━━━ Excerpted passage

Scientific advisers to the European Union have taken the offensive against the increasingly active protest movement against research using monkeys and apes. They say such experiments are vital in the battle against global diseases.
They argue there are no alternatives to trials that might prevent and cure conditions such as malaria, Aids, CJD, diabetes and asthma, and that researchers will move elsewhere if work stops in Europe.
The European commission's 16-member scientific steering committee, which has four members from Britain, is so worried by mounting opposition from pressure groups and some MEPs to tests using non-human primates, that it has warned of EU scientists having to rely on research done outside the EU, where they would be unable to control standards.
The committee has considered it "necessary to raise the awareness" of the commission about the implications of a "complete disappearance" of such research laboratories.
Scientists at the Institut Pasteur, Paris, and the Biomedical Primate Research Centre in Rijswijk, the Netherlands, are known to have raised concerns with committee members. The probability of animal rights demonstrations against a new Cambridge University research centre into brain diseases, where there would be monkey experiments, has scuppered its development, an indication of the growing success of the protest movement.
Experiments on primates represented a small proportion of the 2.7 million animal experiments licensed by the Home Office in 2000. There were 2,196 involving macaques, 1,468 using marmosets and tamarin monkeys, and 26 on others. No tests on chimpanzees have been conducted in Britain for years, although British scientists are involved in work using them elsewhere.
The EU committee, in a statement approved last week, accepted that "unnecessary and duplicated or redundant research using non-human primates should be avoided at all costs that the welfare conditions of the animals should be optimal, that for each research proposal it should be verified that no alternative is available and that it is ethically justified". But it considered that "for certain experiments there are no alternatives to the use of non-human primates".
The British Union for the Abolition of Vivisection, which has led the opposition to such research in Europe for a decade, including trying to stop airlines flying in monkeys for laboratories, said: "The industry is running scared."
Andrew Butler, UK representative of People for the Ethical Treatment of Animals, said: "People react very strongly when they see primates being used for research. Governments have come to realise it is unacceptable and the scientific community have got to realise animals do not make a good model for human conditions."
Members of the steering committee said they were giving factual, scientific reasons for keeping primate research, and the ethical questions about the higher cognitive and social life of primates over other animals would be better considered by other commission advisers.
Keith Jones, one of the eight permanent members of the committee, and director and chief executive of the government's medicines control agency, said yesterday there were lobby groups with a serious interest in "eliminating" work using monkeys. "Sub-human primates have an important role that is actually irreplaceable in terms of public health and medical science."
James Bridges, of Surrey University, another committee member said: "Politically, it is never going to be popular to say animal experiments of any kind should be done. We all feel beaten about the head by it."
Anthony Hardy, of the Central Scientific Laboratory, York, and Ian White, a consultant dermatologist at St Thomas' hospital, London, who also chair EU scientific subcommittees, are the other British scientists.
The Research Defence Society welcomed the stand taken by the commission's advisers. "If they had held the perspective to be able to say how important this is to the future, and they said nothing about it, they would be seriously failing in their responsibility."

━━━━━━
━━━ Given data

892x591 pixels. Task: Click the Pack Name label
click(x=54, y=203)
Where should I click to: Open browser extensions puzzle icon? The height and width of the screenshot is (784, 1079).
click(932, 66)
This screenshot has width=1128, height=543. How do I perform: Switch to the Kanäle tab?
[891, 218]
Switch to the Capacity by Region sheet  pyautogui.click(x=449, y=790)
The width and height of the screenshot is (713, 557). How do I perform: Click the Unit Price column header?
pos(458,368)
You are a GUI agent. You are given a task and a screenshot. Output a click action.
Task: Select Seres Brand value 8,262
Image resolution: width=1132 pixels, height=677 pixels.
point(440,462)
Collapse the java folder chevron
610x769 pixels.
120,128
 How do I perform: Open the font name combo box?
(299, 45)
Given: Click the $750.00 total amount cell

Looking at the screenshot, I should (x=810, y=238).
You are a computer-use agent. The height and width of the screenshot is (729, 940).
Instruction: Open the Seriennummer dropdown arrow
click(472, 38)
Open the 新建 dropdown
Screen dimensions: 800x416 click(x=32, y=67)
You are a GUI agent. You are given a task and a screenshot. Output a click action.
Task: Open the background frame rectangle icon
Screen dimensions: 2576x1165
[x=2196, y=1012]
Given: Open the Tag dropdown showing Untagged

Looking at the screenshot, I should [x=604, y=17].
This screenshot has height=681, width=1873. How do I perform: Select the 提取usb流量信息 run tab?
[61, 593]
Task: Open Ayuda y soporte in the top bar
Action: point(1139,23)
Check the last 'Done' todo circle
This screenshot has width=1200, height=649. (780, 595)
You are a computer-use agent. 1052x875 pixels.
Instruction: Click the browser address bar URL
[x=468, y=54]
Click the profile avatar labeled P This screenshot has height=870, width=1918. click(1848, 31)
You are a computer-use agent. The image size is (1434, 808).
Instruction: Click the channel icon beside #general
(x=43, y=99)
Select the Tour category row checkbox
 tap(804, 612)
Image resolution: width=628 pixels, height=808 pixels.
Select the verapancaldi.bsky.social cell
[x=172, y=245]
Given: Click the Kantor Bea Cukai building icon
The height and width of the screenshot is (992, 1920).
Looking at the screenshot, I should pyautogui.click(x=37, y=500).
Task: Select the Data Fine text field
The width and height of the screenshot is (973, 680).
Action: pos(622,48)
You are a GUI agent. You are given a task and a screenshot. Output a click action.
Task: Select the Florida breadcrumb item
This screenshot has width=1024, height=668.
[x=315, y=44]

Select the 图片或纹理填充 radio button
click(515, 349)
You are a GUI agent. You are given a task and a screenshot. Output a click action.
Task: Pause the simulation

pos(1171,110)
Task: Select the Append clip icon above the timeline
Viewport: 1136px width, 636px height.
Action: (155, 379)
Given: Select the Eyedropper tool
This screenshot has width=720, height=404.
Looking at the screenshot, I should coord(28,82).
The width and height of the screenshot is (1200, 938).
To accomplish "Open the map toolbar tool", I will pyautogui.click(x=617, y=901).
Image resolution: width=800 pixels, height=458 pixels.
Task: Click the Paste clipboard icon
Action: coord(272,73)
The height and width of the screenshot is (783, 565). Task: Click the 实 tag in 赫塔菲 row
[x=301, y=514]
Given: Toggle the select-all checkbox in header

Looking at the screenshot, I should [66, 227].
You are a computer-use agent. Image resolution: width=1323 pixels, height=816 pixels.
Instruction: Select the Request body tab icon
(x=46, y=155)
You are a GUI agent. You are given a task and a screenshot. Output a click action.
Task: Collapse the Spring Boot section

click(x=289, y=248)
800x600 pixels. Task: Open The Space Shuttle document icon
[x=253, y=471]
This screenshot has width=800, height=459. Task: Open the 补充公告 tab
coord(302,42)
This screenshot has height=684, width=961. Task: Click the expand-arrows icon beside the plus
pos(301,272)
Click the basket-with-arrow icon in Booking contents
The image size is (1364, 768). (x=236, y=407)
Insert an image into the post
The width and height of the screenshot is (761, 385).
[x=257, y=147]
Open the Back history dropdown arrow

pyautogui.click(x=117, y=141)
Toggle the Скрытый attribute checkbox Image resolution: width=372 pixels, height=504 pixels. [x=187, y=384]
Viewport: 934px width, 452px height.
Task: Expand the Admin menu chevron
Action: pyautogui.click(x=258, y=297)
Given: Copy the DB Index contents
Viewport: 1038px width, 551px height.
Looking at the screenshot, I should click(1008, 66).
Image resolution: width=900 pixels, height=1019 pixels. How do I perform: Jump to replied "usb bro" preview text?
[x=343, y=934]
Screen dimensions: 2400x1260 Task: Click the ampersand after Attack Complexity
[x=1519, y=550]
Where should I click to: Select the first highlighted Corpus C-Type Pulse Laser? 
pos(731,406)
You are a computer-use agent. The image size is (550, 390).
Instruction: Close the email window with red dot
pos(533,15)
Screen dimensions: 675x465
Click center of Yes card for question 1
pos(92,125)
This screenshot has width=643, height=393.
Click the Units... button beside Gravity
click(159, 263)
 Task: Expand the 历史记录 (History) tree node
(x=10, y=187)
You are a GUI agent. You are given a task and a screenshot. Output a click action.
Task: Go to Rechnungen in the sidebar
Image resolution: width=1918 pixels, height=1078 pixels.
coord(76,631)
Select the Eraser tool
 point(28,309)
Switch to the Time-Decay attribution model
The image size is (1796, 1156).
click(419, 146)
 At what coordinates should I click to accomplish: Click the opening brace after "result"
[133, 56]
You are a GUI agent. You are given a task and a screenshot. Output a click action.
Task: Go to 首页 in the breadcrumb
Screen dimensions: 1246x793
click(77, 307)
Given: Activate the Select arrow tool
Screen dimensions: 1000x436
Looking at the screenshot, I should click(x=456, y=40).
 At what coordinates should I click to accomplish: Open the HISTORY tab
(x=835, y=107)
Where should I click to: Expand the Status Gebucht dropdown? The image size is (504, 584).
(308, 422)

━━━━━━

--- Activity A ---
In the article on primate research, translate this sentence into Spanish: "No tests on chimpanzees have been conducted in Britain for years, although British scientists are involved in work using them elsewhere."
--- Activity B ---
According to the article on primate research, how many experiments involving macaques did the Home Office license in 2000?

--- Task solution A ---
No se han realizado pruebas con chimpancés en Gran Bretaña desde hace años, aunque científicos británicos participan en trabajos que los utilizan en otros lugares.

--- Task solution B ---
2,196.